**ENTRIES SUPPLIED**
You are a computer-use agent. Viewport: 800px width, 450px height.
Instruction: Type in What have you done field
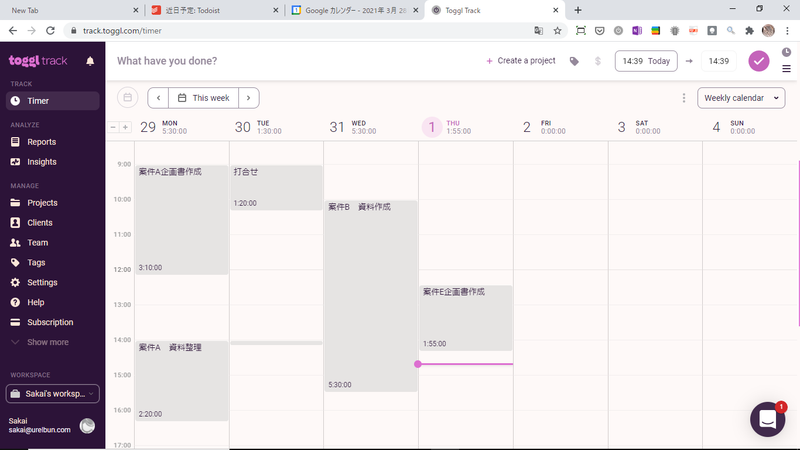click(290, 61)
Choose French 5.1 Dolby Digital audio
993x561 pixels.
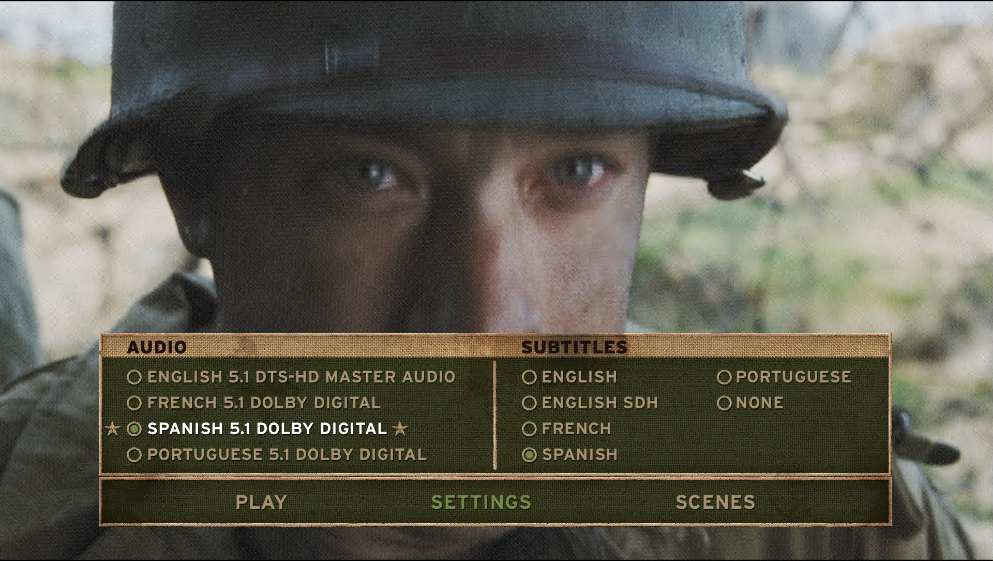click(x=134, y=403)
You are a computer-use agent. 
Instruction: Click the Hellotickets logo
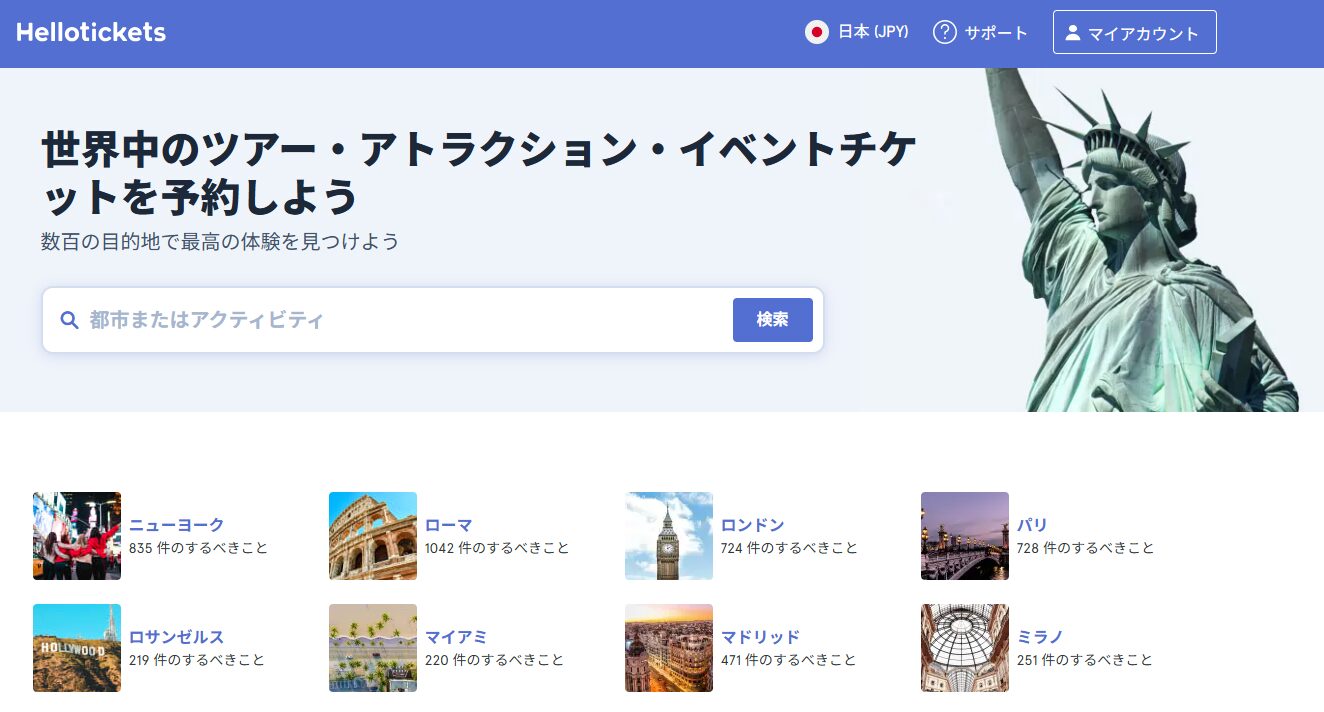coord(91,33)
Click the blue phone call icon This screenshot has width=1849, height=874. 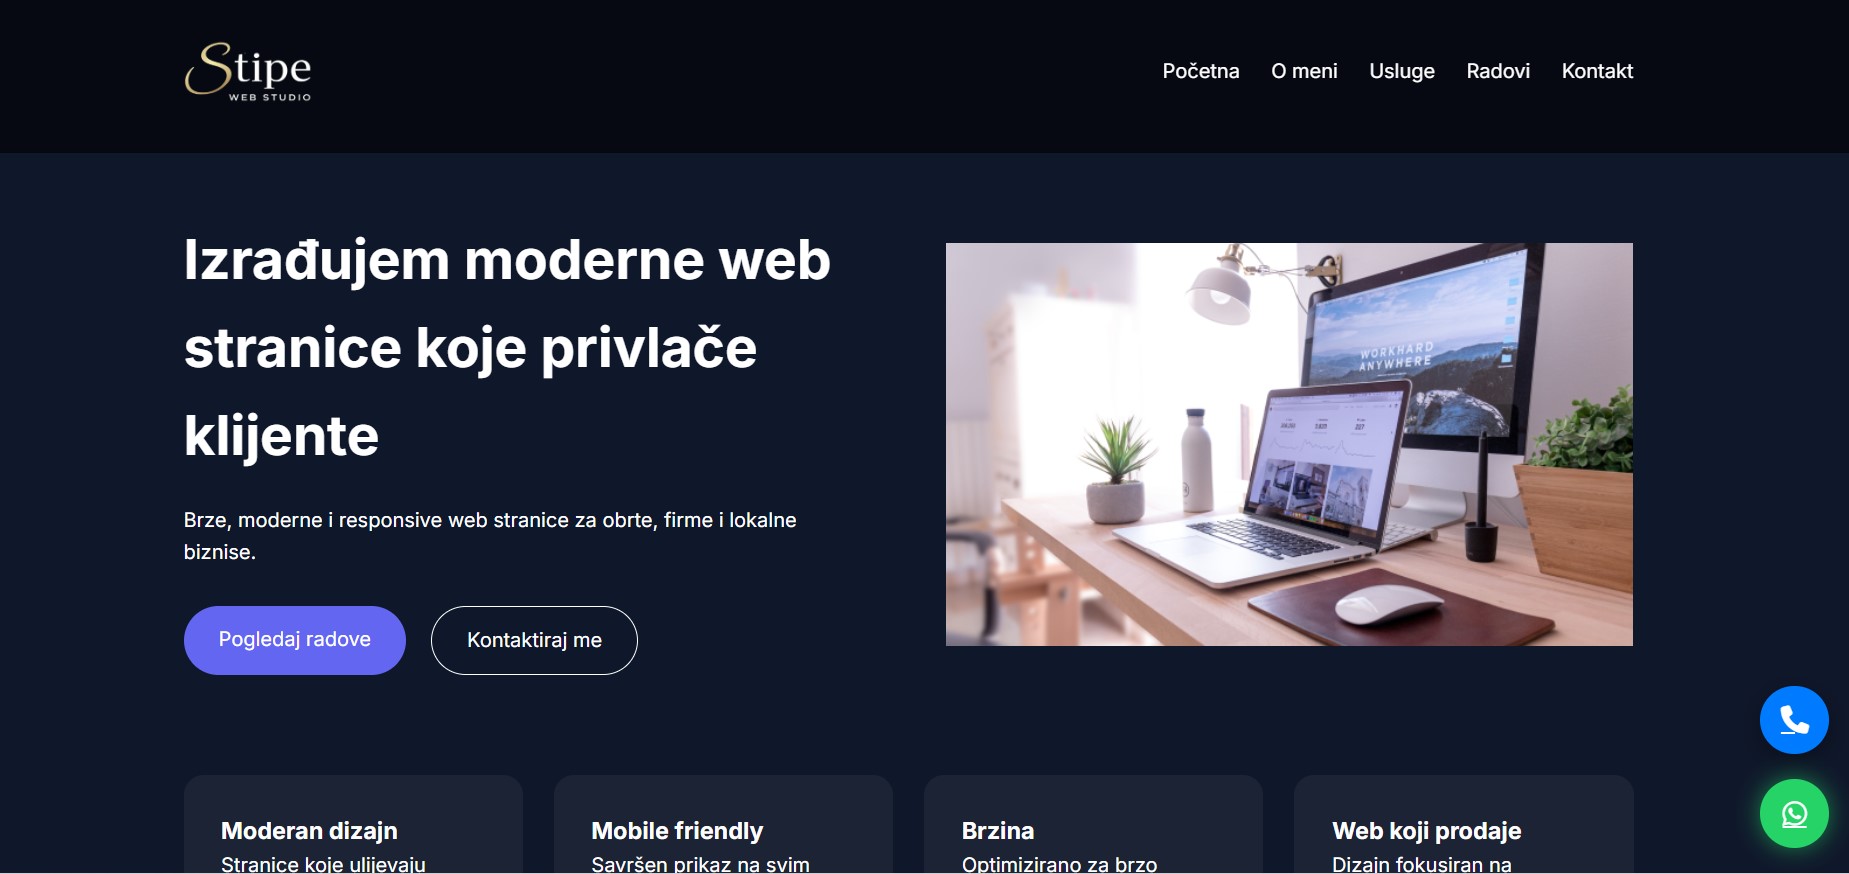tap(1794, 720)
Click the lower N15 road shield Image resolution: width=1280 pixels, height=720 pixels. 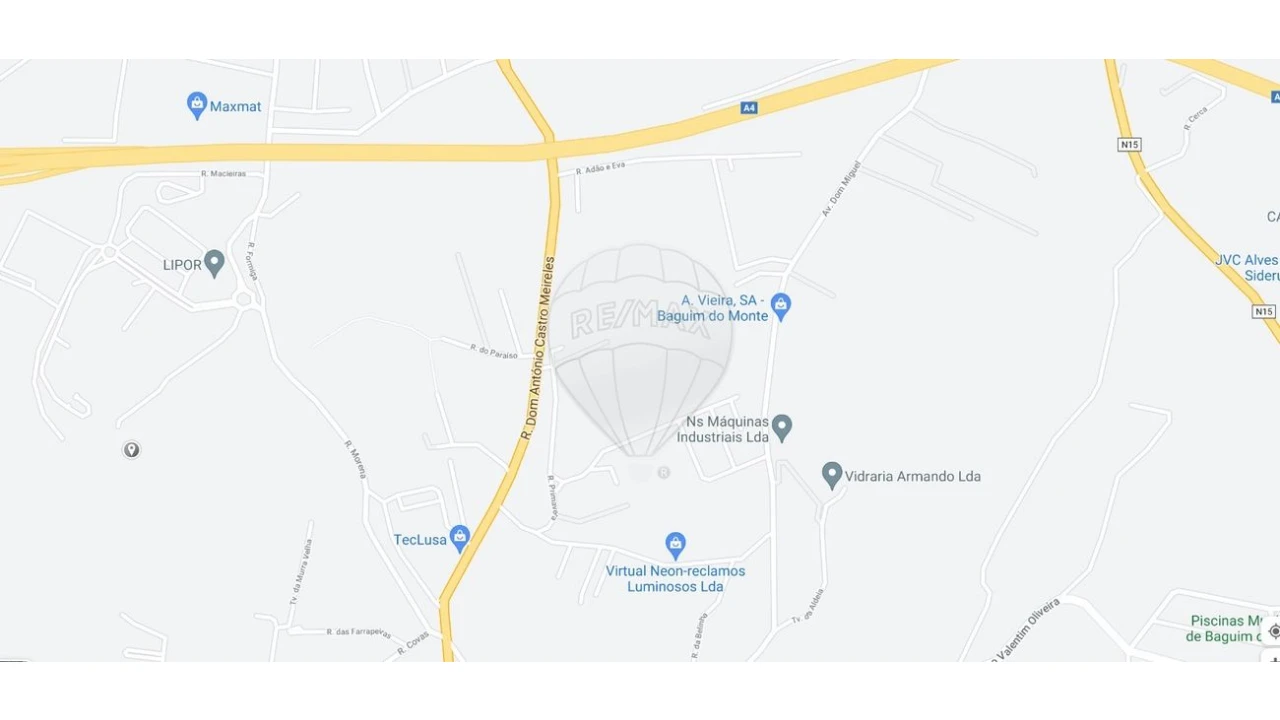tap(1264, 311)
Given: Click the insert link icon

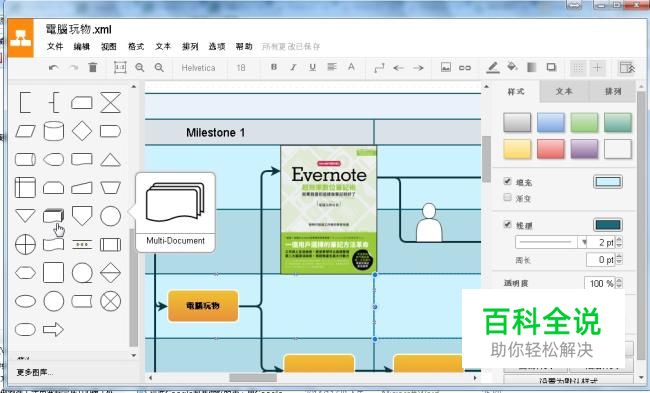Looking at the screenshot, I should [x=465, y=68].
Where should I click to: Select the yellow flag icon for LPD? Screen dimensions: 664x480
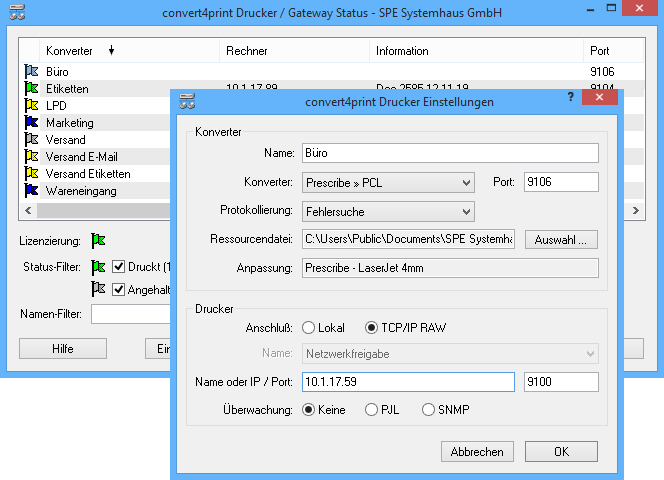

**WHAT IS BEING ASKED**
Check every line of the records, and copy the ones that hold the word "computer".

**ANSWER BOX**
You are a computer-use agent. Viewport: 800px width, 450px height.
You are a computer-use agent. 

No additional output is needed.